EXERCISE AIM ->
Copy out the entries exactly. Print them in full.

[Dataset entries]
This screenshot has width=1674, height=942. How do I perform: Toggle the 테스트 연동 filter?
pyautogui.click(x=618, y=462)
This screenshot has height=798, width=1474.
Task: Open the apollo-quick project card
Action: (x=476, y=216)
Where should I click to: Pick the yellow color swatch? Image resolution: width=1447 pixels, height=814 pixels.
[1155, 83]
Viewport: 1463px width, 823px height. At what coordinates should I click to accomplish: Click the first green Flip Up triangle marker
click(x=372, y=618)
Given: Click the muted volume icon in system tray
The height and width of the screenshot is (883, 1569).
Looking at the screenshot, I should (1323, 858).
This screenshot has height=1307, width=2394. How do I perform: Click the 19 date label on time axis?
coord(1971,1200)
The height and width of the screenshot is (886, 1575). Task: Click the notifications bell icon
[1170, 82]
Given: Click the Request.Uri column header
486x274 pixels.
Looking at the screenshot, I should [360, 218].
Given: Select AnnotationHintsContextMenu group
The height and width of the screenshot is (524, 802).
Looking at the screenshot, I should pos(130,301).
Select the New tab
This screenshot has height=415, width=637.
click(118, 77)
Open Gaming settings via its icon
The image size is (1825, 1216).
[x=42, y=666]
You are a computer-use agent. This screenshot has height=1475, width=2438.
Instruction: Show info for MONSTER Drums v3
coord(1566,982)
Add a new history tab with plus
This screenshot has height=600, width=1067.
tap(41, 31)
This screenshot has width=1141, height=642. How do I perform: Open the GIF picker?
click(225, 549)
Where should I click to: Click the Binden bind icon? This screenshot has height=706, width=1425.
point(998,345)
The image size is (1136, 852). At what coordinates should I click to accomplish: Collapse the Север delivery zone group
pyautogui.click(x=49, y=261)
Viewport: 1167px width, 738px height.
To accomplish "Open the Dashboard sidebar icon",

REPLY ->
This screenshot has width=1674, height=942. How do I perform: Toggle the 테스트 연동 filter?
pyautogui.click(x=618, y=462)
This screenshot has height=798, width=1474.
Task: Open the apollo-quick project card
Action: (x=476, y=216)
Where should I click to: Pick the yellow color swatch? Image resolution: width=1447 pixels, height=814 pixels.
[1155, 83]
Viewport: 1463px width, 823px height. At what coordinates should I click to accomplish: Click the first green Flip Up triangle marker
click(x=372, y=618)
Given: Click the muted volume icon in system tray
The height and width of the screenshot is (883, 1569).
Looking at the screenshot, I should (1323, 858).
This screenshot has height=1307, width=2394. How do I perform: Click the 19 date label on time axis?
coord(1971,1200)
The height and width of the screenshot is (886, 1575). Task: Click the notifications bell icon
[1170, 82]
Given: Click the Request.Uri column header
486x274 pixels.
Looking at the screenshot, I should [360, 218].
Given: Select AnnotationHintsContextMenu group
The height and width of the screenshot is (524, 802).
Looking at the screenshot, I should pos(130,301).
Select the New tab
This screenshot has height=415, width=637.
click(118, 77)
Open Gaming settings via its icon
The image size is (1825, 1216).
[x=42, y=666]
You are a computer-use agent. This screenshot has height=1475, width=2438.
Instruction: Show info for MONSTER Drums v3
coord(1566,982)
Add a new history tab with plus
This screenshot has height=600, width=1067.
tap(41, 31)
This screenshot has width=1141, height=642. How do I perform: Open the GIF picker?
click(225, 549)
Where should I click to: Click the Binden bind icon? This screenshot has height=706, width=1425.
point(998,345)
The image size is (1136, 852). At what coordinates should I click to accomplish: Collapse the Север delivery zone group
pyautogui.click(x=49, y=261)
Viewport: 1167px width, 738px height.
To accomplish "Open the Dashboard sidebar icon",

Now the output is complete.